To evade Microsoft defender, you can use the following command from the directory where the compressed files reside.

docker run --rm -v ./:/workstation alpine:latest /bin/sh -c "cd workstation && unzip zipped-content.zip"

The evasion attempts

I was doing a pwnedlabs.io exercise, which requested that we install the azurehound tool on our machine. When I unzipped the tool, I noticed it had magically disappeared. Being in security, I assumed Microsoft defender for endpoints was responsible for the detection and deletion of the file.

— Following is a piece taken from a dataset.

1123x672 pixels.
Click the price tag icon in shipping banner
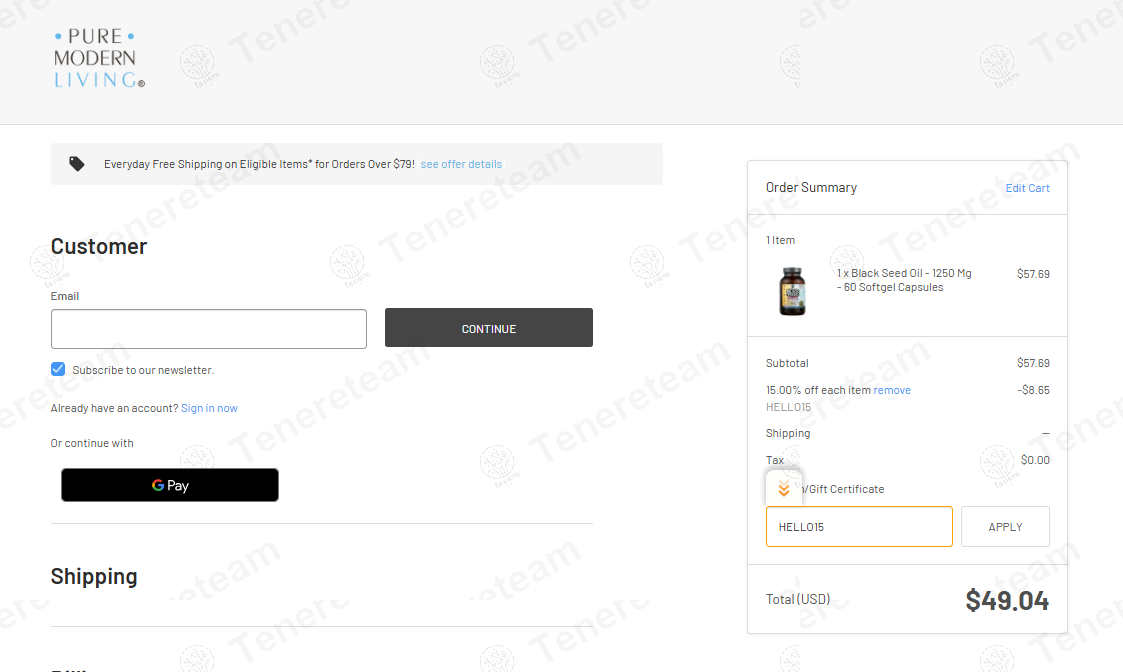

I wondered however, if there was a way in which I could unzip and use the downloaded binary without Microsoft defender for endpoint detecting and deleting it beforehand.

First attempt

unzip azurehound-linux-amd64.zip resulted on a azurehound binary that disappeared after a couple of seconds. The security operations team got the alert and notified me in a matter of minutes.

Second attempt

unzip azurehound-linux-amd64.zip && mv azurehound new-azh

It seems that wdavdaemon (microsoft defender for linux) does detect there is a file being unzipped, but as it seems not to track mvcommands, when it attempts to access it, it errors, saying that the file has not been found. Here we can see a log output of the unzipoperation as well as the logs being outputted by wdavdaemon.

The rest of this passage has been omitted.